*What is being asked*. The response should be the lines of the data, starting at the first and ending at the one that contains "You are a GUI", copied without change.

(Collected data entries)
⁂

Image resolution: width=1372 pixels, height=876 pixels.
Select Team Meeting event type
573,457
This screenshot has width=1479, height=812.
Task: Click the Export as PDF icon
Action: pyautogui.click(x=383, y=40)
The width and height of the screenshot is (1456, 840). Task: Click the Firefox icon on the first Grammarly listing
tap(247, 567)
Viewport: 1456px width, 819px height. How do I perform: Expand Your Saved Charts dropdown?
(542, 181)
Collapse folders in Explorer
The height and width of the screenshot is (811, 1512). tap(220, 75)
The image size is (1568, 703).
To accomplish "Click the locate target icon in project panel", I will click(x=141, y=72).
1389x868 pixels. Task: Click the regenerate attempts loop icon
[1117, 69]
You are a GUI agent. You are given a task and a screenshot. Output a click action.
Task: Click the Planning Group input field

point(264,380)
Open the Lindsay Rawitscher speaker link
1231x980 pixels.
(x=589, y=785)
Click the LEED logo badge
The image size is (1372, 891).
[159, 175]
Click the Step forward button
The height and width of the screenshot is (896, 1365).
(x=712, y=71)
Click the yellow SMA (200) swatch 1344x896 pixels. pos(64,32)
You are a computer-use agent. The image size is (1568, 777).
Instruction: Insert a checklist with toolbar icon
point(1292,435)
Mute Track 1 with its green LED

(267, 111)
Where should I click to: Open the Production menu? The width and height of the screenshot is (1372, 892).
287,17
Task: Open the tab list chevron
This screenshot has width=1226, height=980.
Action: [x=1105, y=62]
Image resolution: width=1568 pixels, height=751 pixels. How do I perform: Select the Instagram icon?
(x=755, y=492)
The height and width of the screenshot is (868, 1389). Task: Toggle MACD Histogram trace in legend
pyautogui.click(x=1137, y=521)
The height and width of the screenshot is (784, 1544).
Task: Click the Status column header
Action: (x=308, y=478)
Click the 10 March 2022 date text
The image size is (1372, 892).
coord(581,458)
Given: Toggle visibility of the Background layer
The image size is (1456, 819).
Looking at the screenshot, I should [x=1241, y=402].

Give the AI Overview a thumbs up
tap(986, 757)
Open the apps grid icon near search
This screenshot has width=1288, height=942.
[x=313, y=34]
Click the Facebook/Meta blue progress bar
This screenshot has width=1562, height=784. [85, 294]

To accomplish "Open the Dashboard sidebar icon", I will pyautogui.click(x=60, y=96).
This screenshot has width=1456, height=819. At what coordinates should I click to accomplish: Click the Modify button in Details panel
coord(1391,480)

⁂

*Output of the exercise*.
Image resolution: width=1372 pixels, height=876 pixels.
Select Team Meeting event type
573,457
This screenshot has width=1479, height=812.
Task: Click the Export as PDF icon
Action: pyautogui.click(x=383, y=40)
The width and height of the screenshot is (1456, 840). Task: Click the Firefox icon on the first Grammarly listing
tap(247, 567)
Viewport: 1456px width, 819px height. How do I perform: Expand Your Saved Charts dropdown?
(542, 181)
Collapse folders in Explorer
The height and width of the screenshot is (811, 1512). tap(220, 75)
The image size is (1568, 703).
To accomplish "Click the locate target icon in project panel", I will click(x=141, y=72).
1389x868 pixels. Task: Click the regenerate attempts loop icon
[1117, 69]
You are a GUI agent. You are given a task and a screenshot. Output a click action.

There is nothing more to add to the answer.